United States District Court, D. Massachusetts

February 6, 2018

JEFFREY P. DONNELLY, Plaintiff,
v.
TOWN OF WILBRAHAM, PATROLMAN SEAN CASSELLA, SERGEANT SHAWN BALDWIN, CAPTAIN TIMOTHY KANE, TOWN ADMINISTRATOR NICK BREAULT, and DETECTIVE MICHAEL CYGAN, Defendants

          REPORT AND RECOMMENDATION REGARDING DEFENDANTS' MOTION TO DISMISS (Dkt. No., 6)

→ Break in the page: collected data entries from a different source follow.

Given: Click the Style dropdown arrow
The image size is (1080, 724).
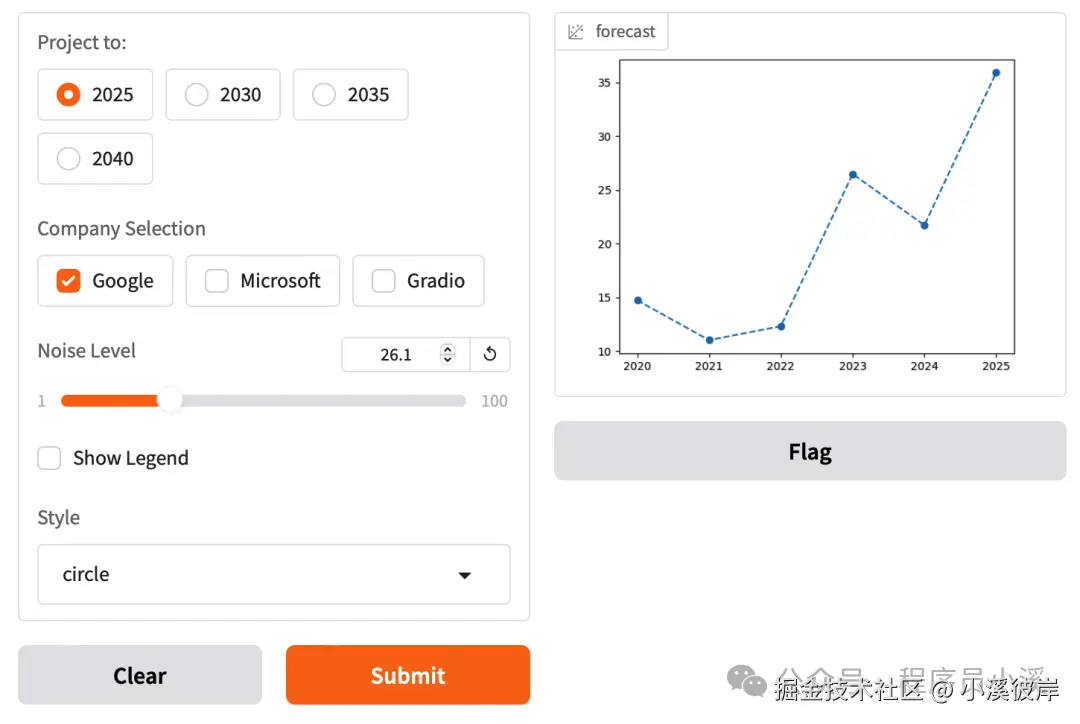Looking at the screenshot, I should coord(465,575).
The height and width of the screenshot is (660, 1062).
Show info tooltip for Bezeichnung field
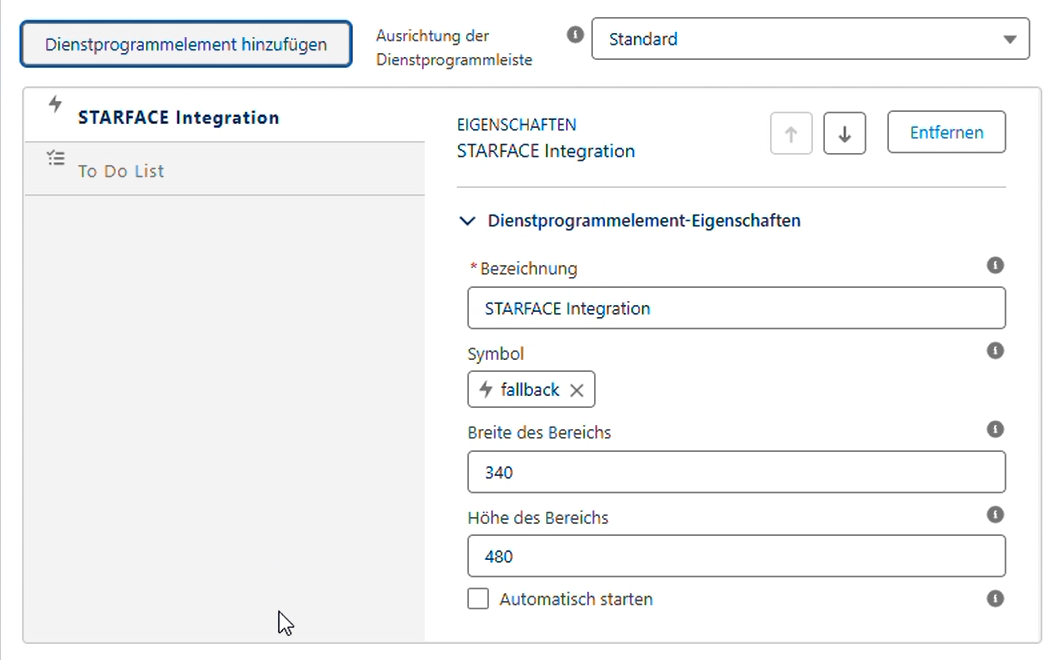click(x=995, y=265)
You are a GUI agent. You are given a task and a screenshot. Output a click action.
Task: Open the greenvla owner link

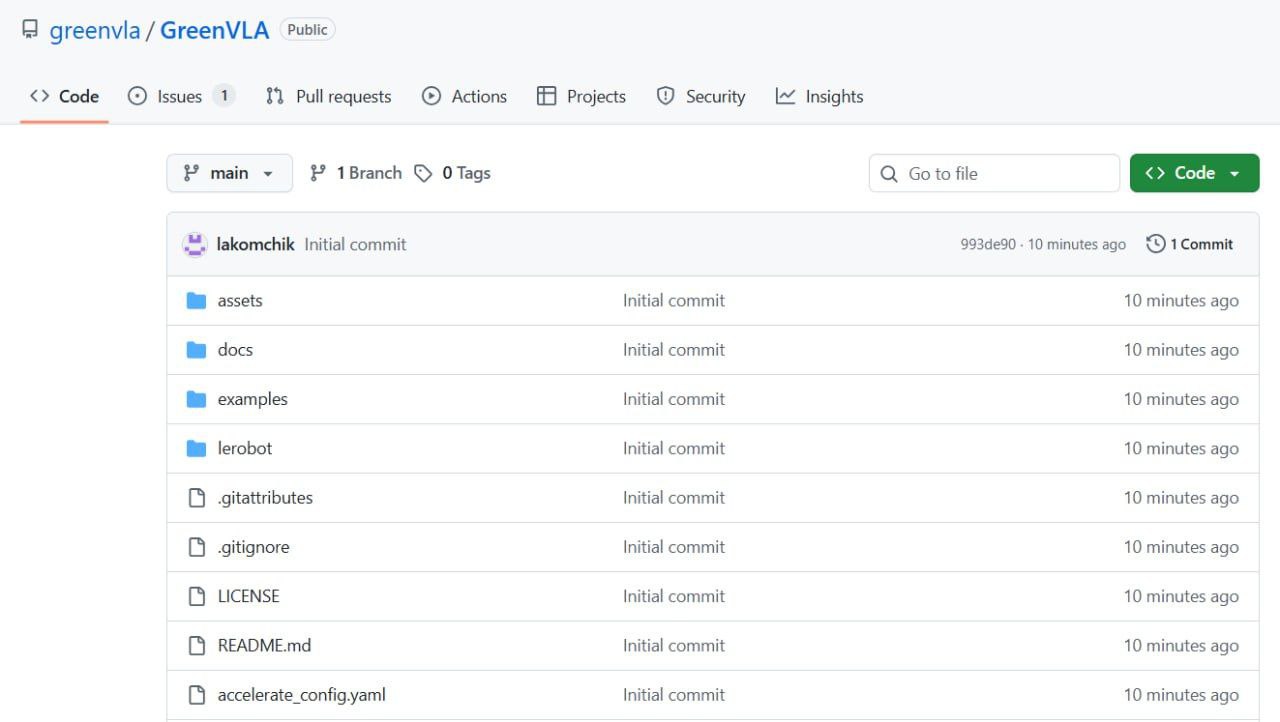point(95,30)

          KATHERINE ROBERTSON, UNITED STATES MAGISTRATE JUDGE

         I. Introduction

         Plaintiff Jeffrey Donnelly (“Plaintiff”), who is self-represented in this matter, filed his complaint alleging civil rights violations and a variety of state law claims in the Hampden County Superior Court. The complaint contains counts of intentional infliction of emotional distress; reckless infliction of emotional distress; negligence; negligent hiring; negligent training; negligent supervision; battery; assault; false imprisonment; and civil rights violations (Dkt. No. 1-2). Relying on the count charging violations of Plaintiff's civil rights, the defendants removed the case to this court on the basis of federal question jurisdiction (Dkt. No. 1), then moved to dismiss the complaint for failure to state a claim (Dkt. No. 6). The presiding District Judge referred the motion to dismiss to the undersigned for report and recommendation (Dkt. No. 17). After a review of Plaintiff's response to the defendants' motion to dismiss in which he disavowed the intent to assert claims based on 42 U.S.C. § 1983 (“§ 1983”), I directed the parties to further brief the question of whether the complaint asserted any federal claims and whether remand to state court was required (Dkt. No. 18). Based on Plaintiff's opposition to the defendants' motion to dismiss and the parties' further submissions (Dkt. Nos. 20, 21), I believe that remand is required. I therefore recommend that the court refrain from ruling on the defendants' motion to dismiss. Rather, this case should be remanded to the Hampden County Superior Court and closed on this court's docket.

         II. Discussion

         Insofar as pertinent here, a civil action filed in state court may be removed to federal district court if at least one of the claims asserted therein “arises under” federal law. 28 U.S.C. § 1441(a). “'[A] suit arises under the Constitution and laws of the United States only when the plaintiff's statement of his own causes of action shows that it is based on those laws or that Constitution.'” Beneficial Nat. Bank v. Anderson, 539 U.S. 1, 6 (2003) (quoting Louisville & Nashville R. Co. v. Mottley, 211 U.S. 149, 152 (1908); citing Taylor v. Anderson, 234 U.S. 74 (1914)). Here, defendants' notice of removal stated as the basis for federal question jurisdiction that “the plaintiff, Jeffrey P. Donnelly, alleges violations of his rights pursuant to 42 U.S.C. § 1983” (Dkt. No. 1 at 2, ¶ 3). In point of fact, Plaintiff's complaint did not allege any statutory basis for his claim that the defendants had violated his civil rights (Dkt. No. 1-2 at 11, ¶¶ 110-111). Nowhere in the complaint did plaintiff cite to § 1983. In Plaintiff's summary of the facts, however, he invoked Terry v. Ohio, 392 U.S. 1 (1968) and alleged that an officer who stopped him did not have a reasonable suspicion that he had committed, was committing, or was about to commit a crime and arrested him without probable cause (Dkt. No. 1-2 at 5, ¶¶ 42-43). Thus, Plaintiff alleged in his complaint that his rights under the Fourth Amendment to the United States Constitution were violated. See Klaucke v. Daly, 595 F.3d 20, 25-25 (1st Cir. 2010) (plaintiff brought § 1983 action claiming his Fourth Amendment rights were violated by the scope of a Terry stop); Goddard v. Kelly, 629 F.Supp.2d 115, 124 (D. Mass. 2009) (an arrest without probable cause may violate an individual's Fourth Amendment rights).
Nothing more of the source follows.